She demonstrates this with planetary orbits.
Kepler recognised that orbits were elliptical, not circles on circles on circles and he made things simple again.
She proposes that " our nice simple picture is getting messier and messier and messier " and the documentary ends with her telling us that we are all waiting for a new picture, " we need to picture cosmology, the evolution of the universe in a whole new way ", she says.
The documentary also looks at her schooling, the sexism and alienation she faced in a male-dominated field as an undergraduate, and also how she built and operated the radio telescope which she used to discover the pulsars.
By the end of her PhD she could swing a sledgehammer.
During the documentary she also talks about how being a quaker is an important part of her life and how quaker practice is similar to the scientific method.

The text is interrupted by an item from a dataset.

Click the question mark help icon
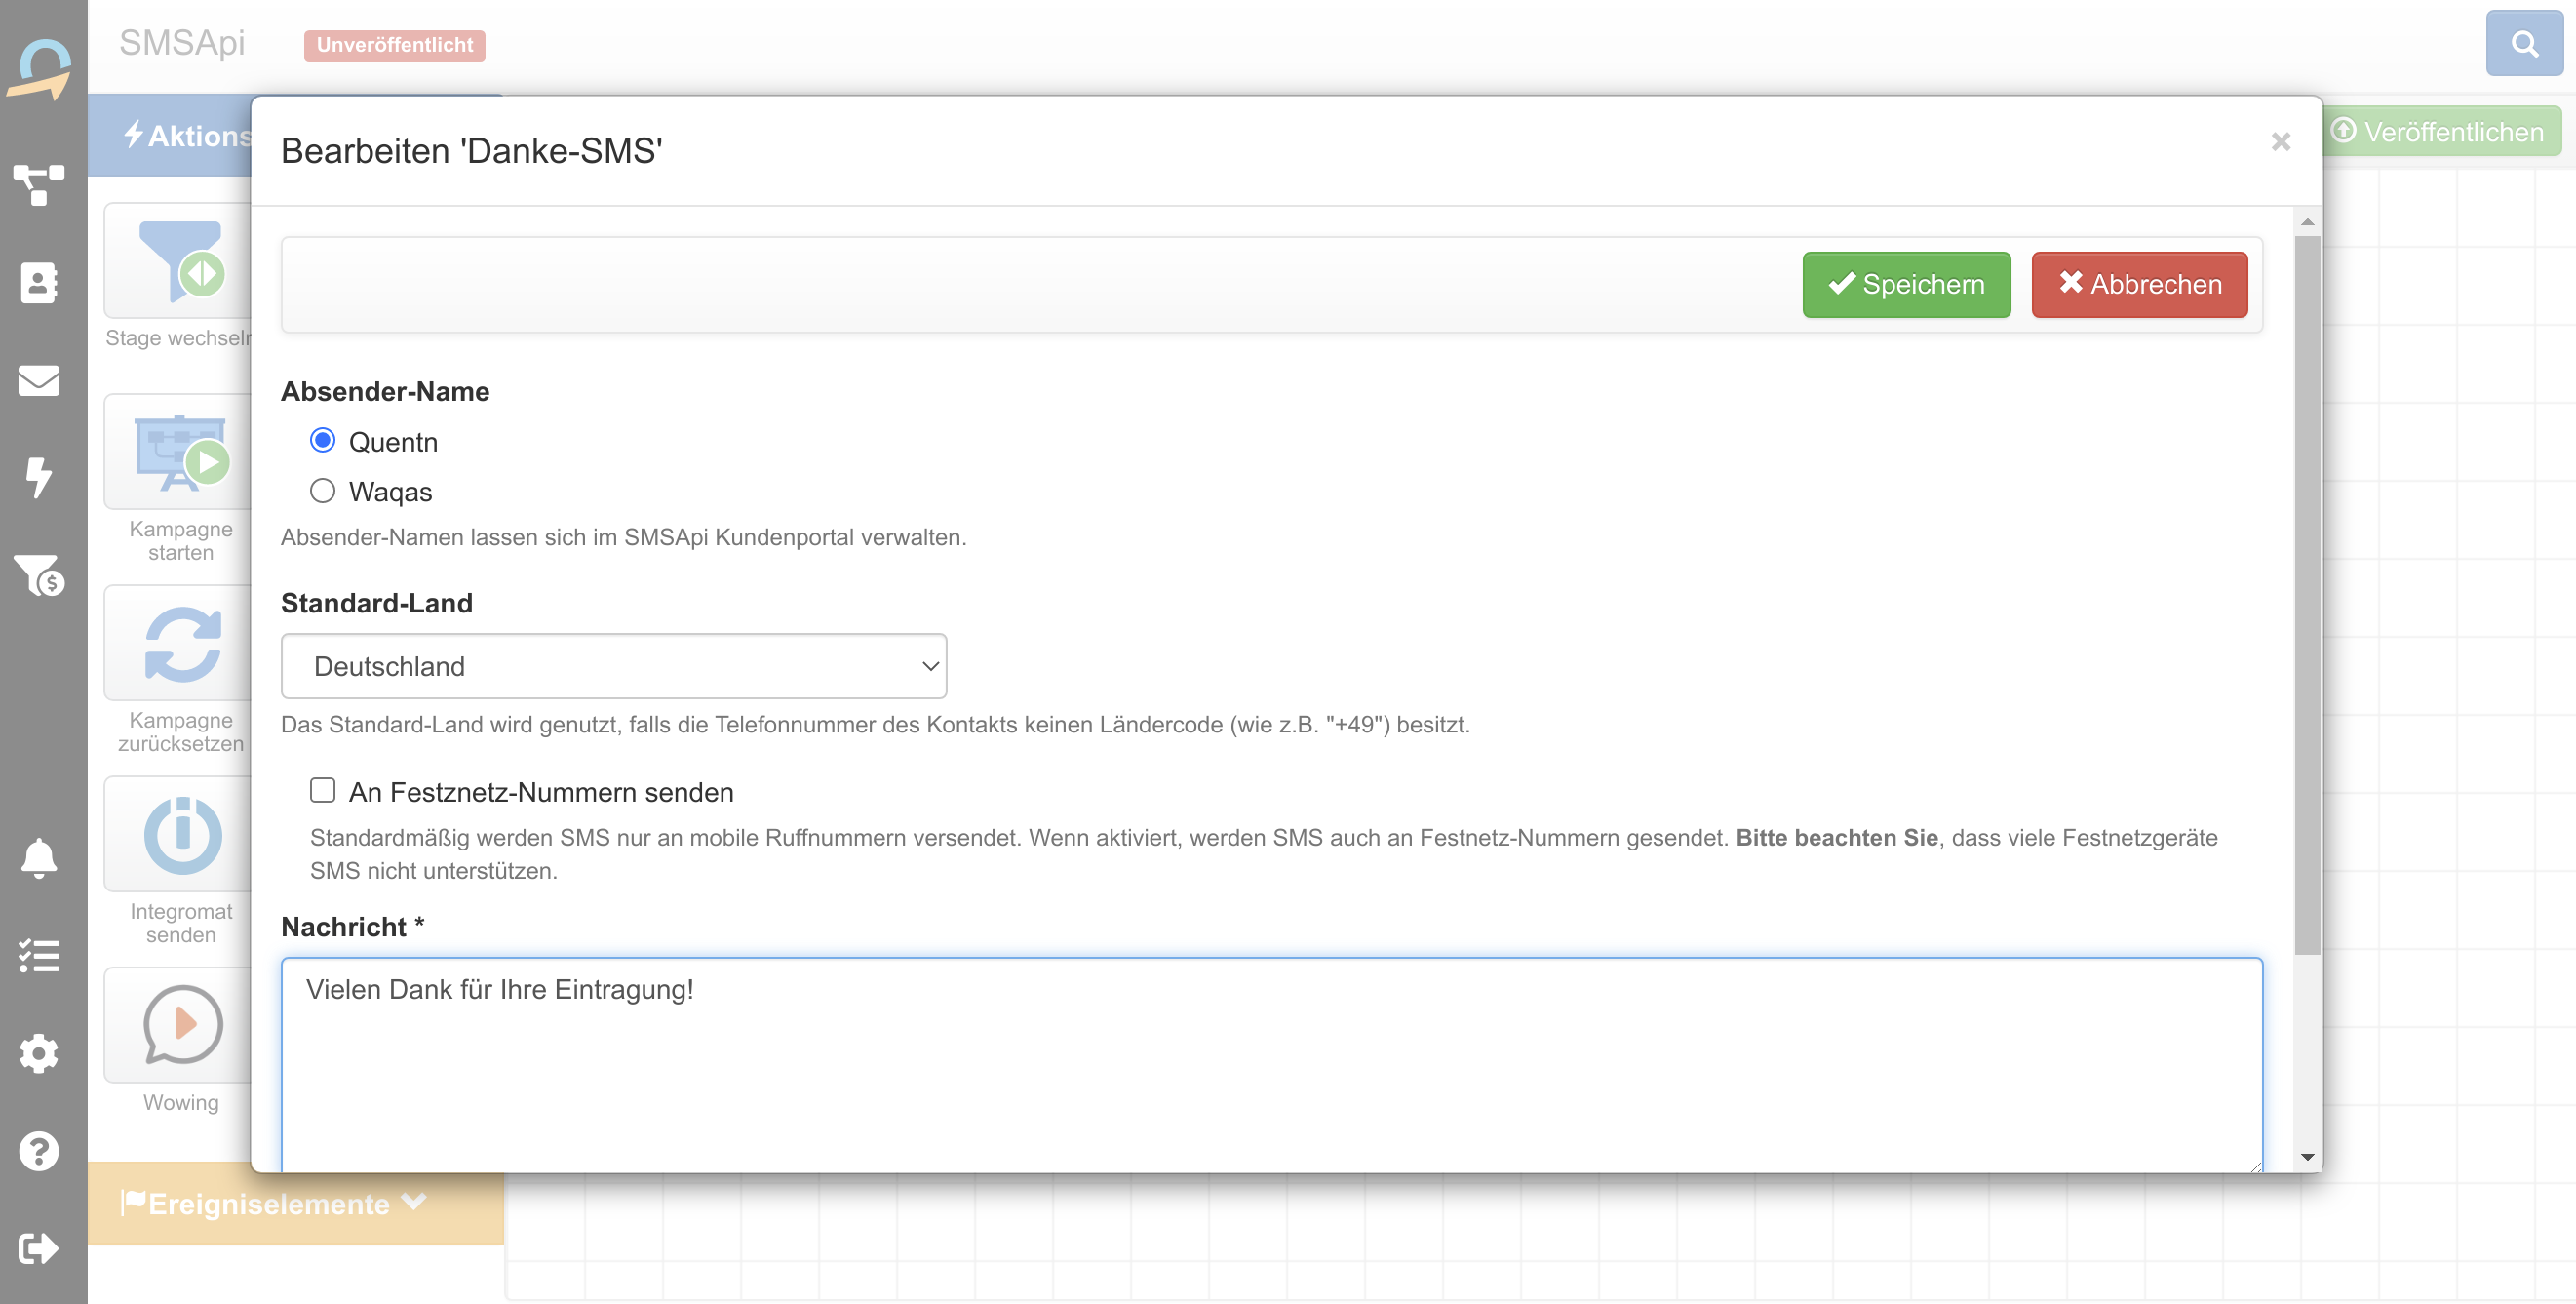The width and height of the screenshot is (2576, 1304). tap(39, 1151)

" I find that quakerism and research science fit together very, very well.
In quakerism you're expected to develop your own understanding of God from your experience in the world.
There isn't a creed, there isn't a dogma.
There's an understanding but nothing as formal as a dogma or creed and this idea that you develop your own understanding also means that you keep redeveloping your understanding as you get more experience, and it seems to me that's very like what goes on in ' the scientific method '.
You have a model, of a star, its an understanding, and you develop that model in the light of experiments and observations, and so in both you're expected to evolve your thinking.
Nothing is static, nothing is final, everything is held provisionally.